- TASK DESCRIPTION
An answer that reproduces all the entries exactly is what is needed.

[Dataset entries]
---

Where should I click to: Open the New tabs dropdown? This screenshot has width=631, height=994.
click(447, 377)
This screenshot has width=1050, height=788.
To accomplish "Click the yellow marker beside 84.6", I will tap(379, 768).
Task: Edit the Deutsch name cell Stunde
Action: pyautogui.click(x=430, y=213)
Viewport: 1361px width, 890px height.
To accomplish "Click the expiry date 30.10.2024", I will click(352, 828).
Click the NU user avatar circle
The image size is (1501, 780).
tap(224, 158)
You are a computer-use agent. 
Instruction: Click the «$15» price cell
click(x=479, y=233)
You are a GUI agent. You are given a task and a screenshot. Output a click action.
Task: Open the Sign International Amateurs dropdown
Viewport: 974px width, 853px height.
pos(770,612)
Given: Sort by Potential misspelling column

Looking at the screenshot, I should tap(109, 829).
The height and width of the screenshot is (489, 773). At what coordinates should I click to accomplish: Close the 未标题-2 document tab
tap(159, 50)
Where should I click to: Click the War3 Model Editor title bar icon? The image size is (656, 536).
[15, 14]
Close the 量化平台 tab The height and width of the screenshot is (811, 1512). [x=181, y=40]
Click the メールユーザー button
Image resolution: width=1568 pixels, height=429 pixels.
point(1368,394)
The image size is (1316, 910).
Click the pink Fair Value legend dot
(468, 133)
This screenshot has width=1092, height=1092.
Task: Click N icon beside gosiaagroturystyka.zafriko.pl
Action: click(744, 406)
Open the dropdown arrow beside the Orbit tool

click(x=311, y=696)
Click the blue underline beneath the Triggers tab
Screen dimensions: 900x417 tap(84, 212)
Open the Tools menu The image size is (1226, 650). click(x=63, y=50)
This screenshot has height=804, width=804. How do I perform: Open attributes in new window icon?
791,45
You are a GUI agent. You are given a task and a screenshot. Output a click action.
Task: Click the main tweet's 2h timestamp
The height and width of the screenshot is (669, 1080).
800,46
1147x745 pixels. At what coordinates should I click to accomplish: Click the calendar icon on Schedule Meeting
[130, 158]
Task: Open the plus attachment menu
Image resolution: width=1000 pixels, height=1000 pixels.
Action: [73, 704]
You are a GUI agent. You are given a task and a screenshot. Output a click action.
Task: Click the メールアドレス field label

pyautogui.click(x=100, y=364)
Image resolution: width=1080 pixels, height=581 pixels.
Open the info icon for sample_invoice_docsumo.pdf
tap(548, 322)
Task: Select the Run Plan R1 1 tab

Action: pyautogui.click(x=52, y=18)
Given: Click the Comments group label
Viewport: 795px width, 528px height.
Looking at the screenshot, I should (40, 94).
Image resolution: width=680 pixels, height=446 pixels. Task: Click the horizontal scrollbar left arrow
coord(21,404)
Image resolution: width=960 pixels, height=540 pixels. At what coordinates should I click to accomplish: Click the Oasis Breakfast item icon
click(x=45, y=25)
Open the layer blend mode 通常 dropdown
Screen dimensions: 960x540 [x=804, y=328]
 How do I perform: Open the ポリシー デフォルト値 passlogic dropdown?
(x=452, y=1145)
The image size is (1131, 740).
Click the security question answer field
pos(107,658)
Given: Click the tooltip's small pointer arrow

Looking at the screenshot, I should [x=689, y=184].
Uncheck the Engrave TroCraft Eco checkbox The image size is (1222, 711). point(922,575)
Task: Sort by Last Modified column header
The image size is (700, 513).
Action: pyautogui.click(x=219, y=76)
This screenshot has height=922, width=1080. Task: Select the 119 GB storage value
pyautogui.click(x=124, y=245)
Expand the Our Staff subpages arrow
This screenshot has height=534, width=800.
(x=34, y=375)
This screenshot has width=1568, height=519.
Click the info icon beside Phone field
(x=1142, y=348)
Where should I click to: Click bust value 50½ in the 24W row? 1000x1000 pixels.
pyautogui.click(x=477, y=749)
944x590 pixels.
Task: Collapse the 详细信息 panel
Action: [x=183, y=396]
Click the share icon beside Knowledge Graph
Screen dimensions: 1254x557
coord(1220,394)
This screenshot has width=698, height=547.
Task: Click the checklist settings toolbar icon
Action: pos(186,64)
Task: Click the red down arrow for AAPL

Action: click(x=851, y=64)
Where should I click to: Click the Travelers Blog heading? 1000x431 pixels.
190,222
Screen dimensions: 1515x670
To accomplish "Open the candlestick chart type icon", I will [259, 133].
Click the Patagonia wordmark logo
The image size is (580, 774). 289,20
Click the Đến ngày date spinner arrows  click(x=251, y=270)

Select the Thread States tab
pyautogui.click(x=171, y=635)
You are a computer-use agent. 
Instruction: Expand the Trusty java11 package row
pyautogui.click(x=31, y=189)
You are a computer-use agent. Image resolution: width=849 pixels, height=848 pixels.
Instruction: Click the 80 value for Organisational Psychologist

---

- EXERCISE ANSWER
Where should I click to: Open the New tabs dropdown? This screenshot has width=631, height=994.
click(447, 377)
This screenshot has width=1050, height=788.
To accomplish "Click the yellow marker beside 84.6", I will tap(379, 768).
Task: Edit the Deutsch name cell Stunde
Action: pyautogui.click(x=430, y=213)
Viewport: 1361px width, 890px height.
To accomplish "Click the expiry date 30.10.2024", I will click(352, 828).
Click the NU user avatar circle
The image size is (1501, 780).
tap(224, 158)
You are a computer-use agent. 
Instruction: Click the «$15» price cell
click(x=479, y=233)
You are a GUI agent. You are given a task and a screenshot. Output a click action.
Task: Open the Sign International Amateurs dropdown
Viewport: 974px width, 853px height.
pos(770,612)
Given: Sort by Potential misspelling column

Looking at the screenshot, I should tap(109, 829).
The height and width of the screenshot is (489, 773). At what coordinates should I click to accomplish: Close the 未标题-2 document tab
tap(159, 50)
Where should I click to: Click the War3 Model Editor title bar icon? The image size is (656, 536).
[15, 14]
Close the 量化平台 tab The height and width of the screenshot is (811, 1512). [x=181, y=40]
Click the メールユーザー button
Image resolution: width=1568 pixels, height=429 pixels.
point(1368,394)
The image size is (1316, 910).
Click the pink Fair Value legend dot
(468, 133)
This screenshot has width=1092, height=1092.
Task: Click N icon beside gosiaagroturystyka.zafriko.pl
Action: click(744, 406)
Open the dropdown arrow beside the Orbit tool

click(x=311, y=696)
Click the blue underline beneath the Triggers tab
Screen dimensions: 900x417 tap(84, 212)
Open the Tools menu The image size is (1226, 650). click(x=63, y=50)
This screenshot has height=804, width=804. How do I perform: Open attributes in new window icon?
791,45
You are a GUI agent. You are given a task and a screenshot. Output a click action.
Task: Click the main tweet's 2h timestamp
The height and width of the screenshot is (669, 1080).
800,46
1147x745 pixels. At what coordinates should I click to accomplish: Click the calendar icon on Schedule Meeting
[130, 158]
Task: Open the plus attachment menu
Image resolution: width=1000 pixels, height=1000 pixels.
Action: [73, 704]
You are a GUI agent. You are given a task and a screenshot. Output a click action.
Task: Click the メールアドレス field label

pyautogui.click(x=100, y=364)
Image resolution: width=1080 pixels, height=581 pixels.
Open the info icon for sample_invoice_docsumo.pdf
tap(548, 322)
Task: Select the Run Plan R1 1 tab

Action: pyautogui.click(x=52, y=18)
Given: Click the Comments group label
Viewport: 795px width, 528px height.
Looking at the screenshot, I should (40, 94).
Image resolution: width=680 pixels, height=446 pixels. Task: Click the horizontal scrollbar left arrow
coord(21,404)
Image resolution: width=960 pixels, height=540 pixels. At what coordinates should I click to accomplish: Click the Oasis Breakfast item icon
click(x=45, y=25)
Open the layer blend mode 通常 dropdown
Screen dimensions: 960x540 [x=804, y=328]
 How do I perform: Open the ポリシー デフォルト値 passlogic dropdown?
(x=452, y=1145)
The image size is (1131, 740).
Click the security question answer field
pos(107,658)
Given: Click the tooltip's small pointer arrow

Looking at the screenshot, I should [x=689, y=184].
Uncheck the Engrave TroCraft Eco checkbox The image size is (1222, 711). point(922,575)
Task: Sort by Last Modified column header
The image size is (700, 513).
Action: pyautogui.click(x=219, y=76)
This screenshot has height=922, width=1080. Task: Select the 119 GB storage value
pyautogui.click(x=124, y=245)
Expand the Our Staff subpages arrow
This screenshot has height=534, width=800.
(x=34, y=375)
This screenshot has width=1568, height=519.
Click the info icon beside Phone field
(x=1142, y=348)
Where should I click to: Click bust value 50½ in the 24W row? 1000x1000 pixels.
pyautogui.click(x=477, y=749)
944x590 pixels.
Task: Collapse the 详细信息 panel
Action: [x=183, y=396]
Click the share icon beside Knowledge Graph
Screen dimensions: 1254x557
coord(1220,394)
This screenshot has width=698, height=547.
Task: Click the checklist settings toolbar icon
Action: pos(186,64)
Task: Click the red down arrow for AAPL

Action: click(x=851, y=64)
Where should I click to: Click the Travelers Blog heading? 1000x431 pixels.
190,222
Screen dimensions: 1515x670
To accomplish "Open the candlestick chart type icon", I will [259, 133].
Click the Patagonia wordmark logo
The image size is (580, 774). 289,20
Click the Đến ngày date spinner arrows  click(x=251, y=270)

Select the Thread States tab
pyautogui.click(x=171, y=635)
You are a computer-use agent. 
Instruction: Expand the Trusty java11 package row
pyautogui.click(x=31, y=189)
You are a computer-use agent. Image resolution: width=849 pixels, height=848 pixels.
Instruction: Click the 80 value for Organisational Psychologist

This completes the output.